Creates paradigms from a table of entries with parameters.

Getting started

pip install pyradigms

Usage

There are two separate methods; read_file creates a three-dimensional dictionary from a .csv file with a list of forms with parameters, print_paradigms creates human-readable paradigms, also in .csv format, from such a dictionary. You can either first read a file and then print the desired paradigm, or you can print a paradigm directly from a three-dimensional hash.

read_file

In order to specify what parameter should be projected onto which dimension, the arguments x, y, and z must be passed. They each take a list of strings, the strings being column names present in the .csv file. z represents the multiple paradigm tables listed vertically or in multiple files in the output. y represents the rows of a single paradigm table. x represents the columns of a single paradigm table. These dimensions must all be lists of strings, if a list contains multiple strings, those parameters will be combined in the resulting paradigm. Printed in the cells of the paradigm are the values in the column Form; if your .csv file uses a different label, specify it with read_file(target_string=<label>)

Schematic usage:

import pyradigms
pd = pyradigms.Pyradigms()
pd.read_file(
    "input.csv",
    x = ["X1", "X2"],
    y = ["Y"],
    z = ["Z"],
)
pd.print_paradigms()

Here is an illustration from the included examples: The file examples/latin_verbs.csv has the columns Form Person Number Tense Verb Mood:

Form Person Number Tense Verb Mood
portoː 1 SG PRS portaːre IND
portaːs 2 SG PRS portaːre IND
portat 3 SG PRS portaːre IND
portaːmus 1 PL PRS portaːre IND
portaːtis 2 PL PRS portaːre IND
portant 3 PL PRS portaːre IND
terːeoː 1 SG PRS terːeːre IND

One could for example want to combine person and number, as well as tense and mood. A separate paradigm should be produced for each verb. This is achieved as follows:

import pyradigms
pd = pyradigms.Pyradigms()
pd.read_file(
    "latin_verbs.csv",
    x = ["Person", "Number"],
    y = ["Tense", "Mood"],
    z = ["Verb"],
)
pd.print_paradigms(name="latin_verb_paradigms")

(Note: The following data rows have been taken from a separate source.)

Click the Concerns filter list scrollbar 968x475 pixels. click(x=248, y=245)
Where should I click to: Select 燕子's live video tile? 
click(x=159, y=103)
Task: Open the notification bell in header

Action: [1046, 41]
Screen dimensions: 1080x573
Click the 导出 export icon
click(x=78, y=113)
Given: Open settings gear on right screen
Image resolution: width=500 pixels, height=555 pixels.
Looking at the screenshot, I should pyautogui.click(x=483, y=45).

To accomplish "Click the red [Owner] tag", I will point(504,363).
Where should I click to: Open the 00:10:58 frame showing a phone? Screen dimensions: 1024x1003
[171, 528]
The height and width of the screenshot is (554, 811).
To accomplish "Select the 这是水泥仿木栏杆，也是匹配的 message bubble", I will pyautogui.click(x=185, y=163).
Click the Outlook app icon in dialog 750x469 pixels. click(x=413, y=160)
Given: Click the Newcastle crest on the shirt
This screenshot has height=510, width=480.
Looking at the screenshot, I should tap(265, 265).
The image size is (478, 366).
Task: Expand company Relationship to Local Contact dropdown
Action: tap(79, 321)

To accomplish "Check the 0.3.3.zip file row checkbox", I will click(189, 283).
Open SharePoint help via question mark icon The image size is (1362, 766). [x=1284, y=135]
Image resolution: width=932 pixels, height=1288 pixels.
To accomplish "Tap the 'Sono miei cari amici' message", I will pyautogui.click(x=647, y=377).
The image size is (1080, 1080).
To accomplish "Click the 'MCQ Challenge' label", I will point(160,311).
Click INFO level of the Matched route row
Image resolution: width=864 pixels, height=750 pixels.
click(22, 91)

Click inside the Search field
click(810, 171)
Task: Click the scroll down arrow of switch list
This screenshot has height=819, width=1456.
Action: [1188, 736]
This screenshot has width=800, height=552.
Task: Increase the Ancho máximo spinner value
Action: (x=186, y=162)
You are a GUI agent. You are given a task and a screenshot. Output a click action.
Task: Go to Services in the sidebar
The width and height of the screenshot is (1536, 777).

This results in the following paradigm list (in "latin_verb_paradigms.csv"):

portaːre 1SG 2SG 3SG 1PL 2PL 3PL
PRS:IND portoː portaːs portat portaːmus portaːtis portant
PST.IPFV:IND portaːbam portaːbaːs portaːbat portaːbaːmus portaːbaːtis portaːbant
FUT:IND portaːboː portaːbis portaːbit portaːbimus portaːbitis portaːbunt
PRS:SUBJ portem porteːs portet porteːmus porteːtis portent
PST.IPFV:SUBJ portaːrem portaːreːs portaːret portaːreːmus portaːreːtis portaːrent
terːeːre 1SG 2SG 3SG 1PL 2PL 3PL
PRS:IND terːeoː terːeːs terːet terːeːmus terːeːtis terːent
PST.IPFV:IND terːeːbam terːeːbaːs terːeːbat terːeːbaːmus terːeːbaːtis terːeːbant
FUT:IND terːeːboː terːeːbis terːeːbit terːeːbimus terːeːbitis terːeːbunt
PRS:SUBJ terːream terːeaːs terːeat terːeaːmus terːeaːtis terːeant
PST.IPFV:SUBJ terːeːrem terːeːres terːeret terːeːreːmus terːeːreːtis terːeːrent
petere 1SG 2SG 3SG 1PL 2PL 3PL
PRS:IND petoː petis petit petimus petitis petunt
PST.IPFV:IND peteːbam peteːbas peteːbat peteːbaːmus peteːbaːtis peteːbant
FUT:IND petam peteːs petet peteːmus peteːtis petent
PRS:SUBJ petam petaːs petat petaːmus petaːtis petant
PST.IPFV:SUBJ peteːbar peteːbaːris; peteːbaːre peteːbaːtur peteːbaːmus peteːbaːminiː peteːbaːtur

You can arrange and combine the parameters as you want. If you want to filter a certain parameter, you can add as many filtered_parameters as you want, and filter for a specific value. If a parameter appears on none of the three axes, and not in the filtered_parameters list, it will be ignored completely, and pyradigms will simply take the first form fulfilling all criteria! (for now)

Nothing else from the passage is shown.